Australian LNG exports are set to triple by the end of the decade and overtake Qatar’s, a bullish Prime Minister Malcolm Turnbull told delegates at the LNG18 conference in Perth this week, although its export markets are likely to be confined to the Asia Pacific. By 2020, he predicted that Australia would be supplying China and Japan with 40% of all their LNG imports and South Korea with 25% of theirs.
His optimism was not shared by all conference delegates, with Chevron chief John Watson pointing out that liquefaction costs in Australia were 50% higher than in the US due to a combination of factors including labour costs and practices, restrictive environmental policies and taxes.
Chevron recently completed the first of three planned processing lines at its $55bn Gorgon LNG project on Barrow Island in northwest Western Australia and is well into the construction of its Wheatsone LNG project near Onslow, also in Western Australia.
Chevron’s Australian projects not the only new LNG facilities due to come on stream this year, however, with the US-based Cheniere company confident that its Sabine Pass terminal in the Gulf of Mexico will be operational by 2017.
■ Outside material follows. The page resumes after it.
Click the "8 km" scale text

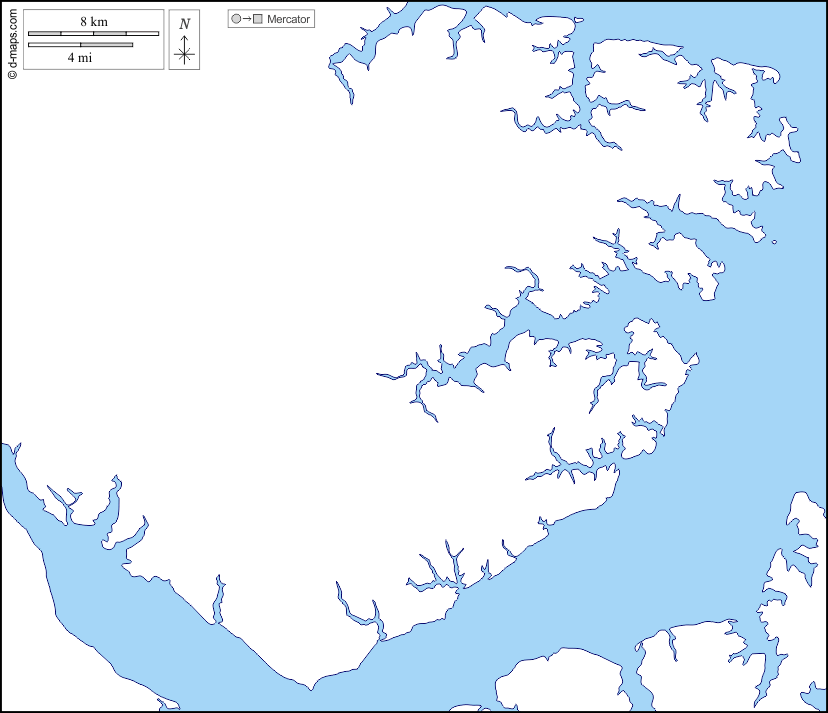click(x=93, y=22)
Speaking at the same conference, Argus Media Vice President Vyacheslav Mishchenko also pointed out there was already an overcapacity in the market with Qatar, Australia, Malaysia, Nigeria and Algeria between then pouring 300 million tons of LNG into a total global market estimated at between 240 and 250 million tons. New facilities with a total capacity of a further 133 million tonnes have also been commissioned and are due to come on stream in 2018.